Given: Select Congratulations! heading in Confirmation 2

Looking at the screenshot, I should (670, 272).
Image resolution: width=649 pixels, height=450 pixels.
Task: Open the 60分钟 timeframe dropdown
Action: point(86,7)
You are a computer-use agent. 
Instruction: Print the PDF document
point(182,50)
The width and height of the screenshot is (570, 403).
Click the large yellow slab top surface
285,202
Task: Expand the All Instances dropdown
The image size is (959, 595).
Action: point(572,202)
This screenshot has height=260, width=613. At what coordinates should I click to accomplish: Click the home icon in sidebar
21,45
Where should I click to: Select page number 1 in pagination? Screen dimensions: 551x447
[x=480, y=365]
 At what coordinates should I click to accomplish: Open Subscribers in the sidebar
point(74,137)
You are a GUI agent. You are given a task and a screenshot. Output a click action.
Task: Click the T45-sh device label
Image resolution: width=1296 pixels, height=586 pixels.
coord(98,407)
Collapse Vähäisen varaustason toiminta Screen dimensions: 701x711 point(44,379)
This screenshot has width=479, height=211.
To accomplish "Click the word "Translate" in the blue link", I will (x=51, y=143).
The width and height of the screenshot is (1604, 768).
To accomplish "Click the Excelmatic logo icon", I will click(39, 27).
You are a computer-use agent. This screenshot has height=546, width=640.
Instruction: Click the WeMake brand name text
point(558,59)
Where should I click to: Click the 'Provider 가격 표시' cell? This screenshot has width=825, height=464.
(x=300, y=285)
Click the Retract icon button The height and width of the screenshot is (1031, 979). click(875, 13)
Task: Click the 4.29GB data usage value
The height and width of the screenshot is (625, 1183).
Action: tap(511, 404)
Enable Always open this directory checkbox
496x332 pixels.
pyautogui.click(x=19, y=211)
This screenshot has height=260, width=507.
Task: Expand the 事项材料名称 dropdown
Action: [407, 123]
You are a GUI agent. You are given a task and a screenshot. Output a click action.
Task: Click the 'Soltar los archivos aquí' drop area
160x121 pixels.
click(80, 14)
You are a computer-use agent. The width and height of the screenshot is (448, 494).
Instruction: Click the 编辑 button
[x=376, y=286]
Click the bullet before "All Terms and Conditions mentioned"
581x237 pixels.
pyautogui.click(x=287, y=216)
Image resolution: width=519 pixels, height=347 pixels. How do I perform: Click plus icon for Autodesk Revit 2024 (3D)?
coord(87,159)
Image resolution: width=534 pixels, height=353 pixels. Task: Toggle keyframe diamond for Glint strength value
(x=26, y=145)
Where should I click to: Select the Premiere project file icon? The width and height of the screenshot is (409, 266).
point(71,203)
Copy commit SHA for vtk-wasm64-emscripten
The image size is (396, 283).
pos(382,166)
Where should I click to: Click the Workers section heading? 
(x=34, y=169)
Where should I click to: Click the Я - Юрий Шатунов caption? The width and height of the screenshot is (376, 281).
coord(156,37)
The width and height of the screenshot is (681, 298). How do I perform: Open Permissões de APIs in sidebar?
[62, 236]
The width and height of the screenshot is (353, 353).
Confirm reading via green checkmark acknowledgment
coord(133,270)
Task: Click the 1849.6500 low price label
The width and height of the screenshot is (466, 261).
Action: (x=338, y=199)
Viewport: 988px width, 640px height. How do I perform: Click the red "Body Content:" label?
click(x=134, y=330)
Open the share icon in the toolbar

━━━━

TO DO: Would you please show every line of the material above that includes the string "computer"?

WRITTEN RESPONSE:
You are a computer-use agent. 
You are a computer-use agent. This screenshot has height=546, width=640.
You are a computer-use agent. The width and height of the screenshot is (448, 494).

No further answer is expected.